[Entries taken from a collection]
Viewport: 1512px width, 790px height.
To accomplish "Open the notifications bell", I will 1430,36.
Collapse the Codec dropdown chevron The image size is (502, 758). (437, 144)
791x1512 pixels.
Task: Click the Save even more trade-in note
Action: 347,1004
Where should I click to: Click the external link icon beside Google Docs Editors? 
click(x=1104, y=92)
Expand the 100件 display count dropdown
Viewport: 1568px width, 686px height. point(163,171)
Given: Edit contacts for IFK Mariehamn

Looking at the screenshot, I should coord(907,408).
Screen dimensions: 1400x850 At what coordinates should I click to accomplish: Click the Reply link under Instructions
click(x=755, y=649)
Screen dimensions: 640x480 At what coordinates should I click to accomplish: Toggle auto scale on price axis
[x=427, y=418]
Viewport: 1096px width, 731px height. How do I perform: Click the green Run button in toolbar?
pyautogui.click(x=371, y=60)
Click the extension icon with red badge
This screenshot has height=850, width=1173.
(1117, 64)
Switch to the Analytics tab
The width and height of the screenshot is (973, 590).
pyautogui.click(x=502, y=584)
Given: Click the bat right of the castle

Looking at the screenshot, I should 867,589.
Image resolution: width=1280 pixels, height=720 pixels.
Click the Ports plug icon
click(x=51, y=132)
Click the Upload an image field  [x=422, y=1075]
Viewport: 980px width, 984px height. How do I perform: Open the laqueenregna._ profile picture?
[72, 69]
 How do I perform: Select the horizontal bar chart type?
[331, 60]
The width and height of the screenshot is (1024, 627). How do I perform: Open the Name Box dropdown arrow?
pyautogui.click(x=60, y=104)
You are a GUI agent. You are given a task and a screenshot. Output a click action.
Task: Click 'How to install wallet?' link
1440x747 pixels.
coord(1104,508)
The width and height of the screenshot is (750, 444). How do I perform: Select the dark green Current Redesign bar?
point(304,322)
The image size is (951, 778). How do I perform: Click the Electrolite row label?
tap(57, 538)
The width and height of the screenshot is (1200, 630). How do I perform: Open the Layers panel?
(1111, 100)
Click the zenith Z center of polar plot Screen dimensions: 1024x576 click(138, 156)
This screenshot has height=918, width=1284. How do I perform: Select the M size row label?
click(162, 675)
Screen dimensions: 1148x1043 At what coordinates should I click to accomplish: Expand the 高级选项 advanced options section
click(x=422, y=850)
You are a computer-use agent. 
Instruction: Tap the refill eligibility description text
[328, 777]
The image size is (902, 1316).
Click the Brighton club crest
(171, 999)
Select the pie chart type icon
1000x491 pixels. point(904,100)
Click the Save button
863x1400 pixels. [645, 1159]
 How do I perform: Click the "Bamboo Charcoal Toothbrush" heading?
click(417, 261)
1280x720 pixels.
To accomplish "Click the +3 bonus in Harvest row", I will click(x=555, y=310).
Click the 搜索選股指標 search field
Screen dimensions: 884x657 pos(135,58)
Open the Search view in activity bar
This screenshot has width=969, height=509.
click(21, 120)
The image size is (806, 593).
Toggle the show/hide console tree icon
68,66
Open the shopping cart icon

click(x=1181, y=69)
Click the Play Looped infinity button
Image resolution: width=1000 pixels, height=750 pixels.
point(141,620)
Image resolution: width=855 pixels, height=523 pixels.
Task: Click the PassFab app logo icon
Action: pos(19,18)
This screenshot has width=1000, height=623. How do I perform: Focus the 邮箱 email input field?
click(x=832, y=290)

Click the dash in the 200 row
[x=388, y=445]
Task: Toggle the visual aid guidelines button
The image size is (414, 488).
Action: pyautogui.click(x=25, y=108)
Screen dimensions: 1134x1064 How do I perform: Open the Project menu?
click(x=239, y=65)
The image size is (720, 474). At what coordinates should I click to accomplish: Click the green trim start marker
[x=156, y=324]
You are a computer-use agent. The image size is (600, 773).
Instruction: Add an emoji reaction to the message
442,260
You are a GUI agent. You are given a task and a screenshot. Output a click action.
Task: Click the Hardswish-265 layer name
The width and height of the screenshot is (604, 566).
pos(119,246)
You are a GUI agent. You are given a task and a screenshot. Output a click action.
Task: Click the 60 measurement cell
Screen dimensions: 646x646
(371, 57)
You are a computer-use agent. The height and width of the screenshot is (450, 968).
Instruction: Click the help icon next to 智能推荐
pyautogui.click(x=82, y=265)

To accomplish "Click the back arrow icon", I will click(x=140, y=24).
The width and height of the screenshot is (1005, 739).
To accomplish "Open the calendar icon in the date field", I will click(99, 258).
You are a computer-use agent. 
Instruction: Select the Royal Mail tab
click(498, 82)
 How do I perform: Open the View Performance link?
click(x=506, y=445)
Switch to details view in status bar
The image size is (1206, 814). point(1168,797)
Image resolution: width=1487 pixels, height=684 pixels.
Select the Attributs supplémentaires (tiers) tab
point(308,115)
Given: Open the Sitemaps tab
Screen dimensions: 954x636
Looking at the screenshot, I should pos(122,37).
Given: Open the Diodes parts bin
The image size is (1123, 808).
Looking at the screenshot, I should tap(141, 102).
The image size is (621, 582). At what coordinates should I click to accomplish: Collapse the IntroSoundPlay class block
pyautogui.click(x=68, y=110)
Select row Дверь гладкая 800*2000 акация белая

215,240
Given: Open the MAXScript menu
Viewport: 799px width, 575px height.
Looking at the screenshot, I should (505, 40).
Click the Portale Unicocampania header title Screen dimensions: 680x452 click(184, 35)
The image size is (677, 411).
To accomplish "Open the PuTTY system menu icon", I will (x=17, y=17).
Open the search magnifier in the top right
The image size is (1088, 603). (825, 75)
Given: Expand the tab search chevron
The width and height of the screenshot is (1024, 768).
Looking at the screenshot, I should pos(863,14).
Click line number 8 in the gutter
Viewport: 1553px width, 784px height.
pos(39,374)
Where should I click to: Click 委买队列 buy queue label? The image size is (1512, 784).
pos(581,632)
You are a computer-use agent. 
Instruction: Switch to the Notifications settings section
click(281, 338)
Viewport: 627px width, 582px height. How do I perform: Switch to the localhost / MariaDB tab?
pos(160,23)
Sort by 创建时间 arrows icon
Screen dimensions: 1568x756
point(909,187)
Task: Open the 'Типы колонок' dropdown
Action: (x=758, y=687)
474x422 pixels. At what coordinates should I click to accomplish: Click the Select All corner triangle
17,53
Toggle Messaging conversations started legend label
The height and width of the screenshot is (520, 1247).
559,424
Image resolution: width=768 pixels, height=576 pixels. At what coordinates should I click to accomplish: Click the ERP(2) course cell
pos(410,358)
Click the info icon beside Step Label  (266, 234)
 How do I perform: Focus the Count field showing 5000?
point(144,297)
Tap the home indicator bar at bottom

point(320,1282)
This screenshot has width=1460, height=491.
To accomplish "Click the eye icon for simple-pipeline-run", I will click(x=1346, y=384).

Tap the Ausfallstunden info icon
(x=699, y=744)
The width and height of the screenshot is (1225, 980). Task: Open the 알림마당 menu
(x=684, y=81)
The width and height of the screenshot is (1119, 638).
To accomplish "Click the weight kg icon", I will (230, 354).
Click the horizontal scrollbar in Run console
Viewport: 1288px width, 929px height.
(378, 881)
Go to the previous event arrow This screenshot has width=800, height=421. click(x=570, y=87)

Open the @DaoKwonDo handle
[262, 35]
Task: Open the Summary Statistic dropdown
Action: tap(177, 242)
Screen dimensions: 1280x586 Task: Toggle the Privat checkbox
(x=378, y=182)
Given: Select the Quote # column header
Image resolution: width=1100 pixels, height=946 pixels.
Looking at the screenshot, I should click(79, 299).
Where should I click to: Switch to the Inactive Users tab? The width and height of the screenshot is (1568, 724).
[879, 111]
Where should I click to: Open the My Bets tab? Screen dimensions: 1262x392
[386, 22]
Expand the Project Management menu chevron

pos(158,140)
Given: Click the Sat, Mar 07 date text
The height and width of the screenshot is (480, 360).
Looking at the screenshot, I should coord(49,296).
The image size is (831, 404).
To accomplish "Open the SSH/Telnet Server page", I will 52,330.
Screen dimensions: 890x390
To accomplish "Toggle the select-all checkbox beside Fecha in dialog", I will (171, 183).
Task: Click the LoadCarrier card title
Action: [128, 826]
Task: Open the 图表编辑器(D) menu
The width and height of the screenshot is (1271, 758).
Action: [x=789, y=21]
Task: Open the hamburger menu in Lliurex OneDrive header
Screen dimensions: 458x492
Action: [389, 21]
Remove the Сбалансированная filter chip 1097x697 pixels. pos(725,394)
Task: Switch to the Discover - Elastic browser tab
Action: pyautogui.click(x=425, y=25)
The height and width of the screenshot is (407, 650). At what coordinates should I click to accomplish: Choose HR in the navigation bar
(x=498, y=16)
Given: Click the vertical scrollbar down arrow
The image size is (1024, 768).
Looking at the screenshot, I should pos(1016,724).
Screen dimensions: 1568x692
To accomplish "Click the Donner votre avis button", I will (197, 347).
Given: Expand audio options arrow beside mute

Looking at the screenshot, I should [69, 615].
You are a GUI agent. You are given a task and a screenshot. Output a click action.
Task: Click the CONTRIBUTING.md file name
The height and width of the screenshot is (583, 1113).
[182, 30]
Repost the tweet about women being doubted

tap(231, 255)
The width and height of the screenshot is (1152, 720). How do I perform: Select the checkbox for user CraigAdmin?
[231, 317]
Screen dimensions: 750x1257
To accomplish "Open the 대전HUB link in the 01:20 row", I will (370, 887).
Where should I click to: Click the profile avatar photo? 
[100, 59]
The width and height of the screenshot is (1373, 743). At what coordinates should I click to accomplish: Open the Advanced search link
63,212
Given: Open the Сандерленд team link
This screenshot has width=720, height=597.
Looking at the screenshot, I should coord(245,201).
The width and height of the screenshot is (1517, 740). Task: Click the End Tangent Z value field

-- EXERCISE AIM --
Write out exactly the lines above between the line with "Click the Brighton club crest" and the line with "Click the Play Looped infinity button", inclusive, and nothing beyond them.

-- RESPONSE TO THIS EXERCISE --
Click the Brighton club crest
(171, 999)
Select the pie chart type icon
1000x491 pixels. point(904,100)
Click the Save button
863x1400 pixels. [645, 1159]
 How do I perform: Click the "Bamboo Charcoal Toothbrush" heading?
click(417, 261)
1280x720 pixels.
To accomplish "Click the +3 bonus in Harvest row", I will click(x=555, y=310).
Click the 搜索選股指標 search field
Screen dimensions: 884x657 pos(135,58)
Open the Search view in activity bar
This screenshot has width=969, height=509.
click(21, 120)
The image size is (806, 593).
Toggle the show/hide console tree icon
68,66
Open the shopping cart icon

click(x=1181, y=69)
Click the Play Looped infinity button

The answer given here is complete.